Monday, June 6, 2011
Fiddle-dee-dee
The ferns in our front garden unfurled so quickly this year, that we only had a chance to get two small fiddlehead harvests. And now, the timeliness of this post has quickly lost it's relevance, as all the delicacies and quiet hopefulness of young spring has been swallowed by and swirled into the frantic abyss that is summer. Not that I don't enjoy summer, it's just that I had hoped to be able to relax and languish in the hesitation of early spring that the fiddlehead itself seems to represent, but here we are. Fully unfurled.

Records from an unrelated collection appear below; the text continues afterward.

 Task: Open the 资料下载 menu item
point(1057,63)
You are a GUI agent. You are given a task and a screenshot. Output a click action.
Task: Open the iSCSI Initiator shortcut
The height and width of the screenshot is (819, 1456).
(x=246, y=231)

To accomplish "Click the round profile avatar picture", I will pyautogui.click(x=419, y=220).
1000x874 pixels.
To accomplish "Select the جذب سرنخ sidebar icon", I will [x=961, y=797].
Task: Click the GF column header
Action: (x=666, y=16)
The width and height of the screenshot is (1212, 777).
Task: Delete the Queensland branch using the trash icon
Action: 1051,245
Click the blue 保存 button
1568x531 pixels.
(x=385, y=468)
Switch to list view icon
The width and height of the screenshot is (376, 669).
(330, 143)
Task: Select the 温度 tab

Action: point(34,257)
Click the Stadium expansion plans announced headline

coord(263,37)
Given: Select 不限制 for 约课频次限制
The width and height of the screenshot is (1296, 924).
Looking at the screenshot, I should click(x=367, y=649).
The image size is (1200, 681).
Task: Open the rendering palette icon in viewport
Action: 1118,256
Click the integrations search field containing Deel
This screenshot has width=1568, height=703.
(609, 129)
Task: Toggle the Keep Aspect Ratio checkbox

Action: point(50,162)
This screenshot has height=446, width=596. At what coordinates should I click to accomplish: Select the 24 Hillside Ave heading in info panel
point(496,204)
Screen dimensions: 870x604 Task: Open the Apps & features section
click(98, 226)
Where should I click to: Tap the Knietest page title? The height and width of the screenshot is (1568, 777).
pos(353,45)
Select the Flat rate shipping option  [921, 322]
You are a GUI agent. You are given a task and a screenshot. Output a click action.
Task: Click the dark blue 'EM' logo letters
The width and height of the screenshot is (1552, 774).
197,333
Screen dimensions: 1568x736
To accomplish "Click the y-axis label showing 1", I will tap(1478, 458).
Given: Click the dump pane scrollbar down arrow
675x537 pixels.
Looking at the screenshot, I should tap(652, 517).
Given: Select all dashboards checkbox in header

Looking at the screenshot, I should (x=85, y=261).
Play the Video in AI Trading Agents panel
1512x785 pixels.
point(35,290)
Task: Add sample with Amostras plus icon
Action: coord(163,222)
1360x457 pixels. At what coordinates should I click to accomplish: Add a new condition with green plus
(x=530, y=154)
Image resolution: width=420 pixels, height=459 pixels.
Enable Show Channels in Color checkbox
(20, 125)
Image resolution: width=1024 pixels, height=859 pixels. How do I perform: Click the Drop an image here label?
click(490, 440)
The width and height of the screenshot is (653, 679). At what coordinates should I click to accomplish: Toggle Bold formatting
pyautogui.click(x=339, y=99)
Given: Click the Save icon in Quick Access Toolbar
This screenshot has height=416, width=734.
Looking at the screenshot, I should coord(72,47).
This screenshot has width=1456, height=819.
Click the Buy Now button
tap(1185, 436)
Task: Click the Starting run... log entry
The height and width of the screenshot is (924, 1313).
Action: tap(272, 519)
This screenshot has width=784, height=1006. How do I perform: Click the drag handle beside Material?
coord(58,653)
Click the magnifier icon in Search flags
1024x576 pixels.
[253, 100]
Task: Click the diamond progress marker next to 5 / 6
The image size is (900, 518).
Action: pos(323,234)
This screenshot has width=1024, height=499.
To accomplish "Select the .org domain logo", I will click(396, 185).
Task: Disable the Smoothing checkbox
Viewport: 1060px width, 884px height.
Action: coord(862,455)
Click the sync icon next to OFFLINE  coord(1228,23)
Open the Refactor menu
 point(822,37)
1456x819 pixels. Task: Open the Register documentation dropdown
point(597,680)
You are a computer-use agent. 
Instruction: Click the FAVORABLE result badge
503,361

But, I hope you'll bear with me while I rewind a few weeks to when the fiddleheads were beginning to uncurl. This year I was pretty ruthless in my harvest, because we plan on moving a few (not all, we inherited a LOT) to put in some sort of evergreen. I had hoped to try a few new things and make a fiddlehead quiche... perhaps next year. This year we enjoyed and devoured them in their simplest form: boiled, then fried in a bit of butter and topped with salt. (I tried steaming but they seemed to retain some of their mouth-puckering bitterness, even though I meticulously rid them of their bitter papery skins.)
I read many, many articles and threads online to determine if our ferns were the edible kind, and how to prepare them, etc, etc. I had enough fear in me to do my research, just imagining the headline "Ottawa Woman Poisoned After Eating Own Ferns." (Somehow the more likely and mundane possibility like "Ottawa Woman Suffers Minor Stomach Upset After Eating Undercooked Fiddleheads" does not seem newsworthy in my over-active imagination.) But no suffering of any kind occurred, just pure gastronomical pleasure. And it was all the more enjoyable and gratifying knowing that I had cut it from my very own garden, just a few minutes before.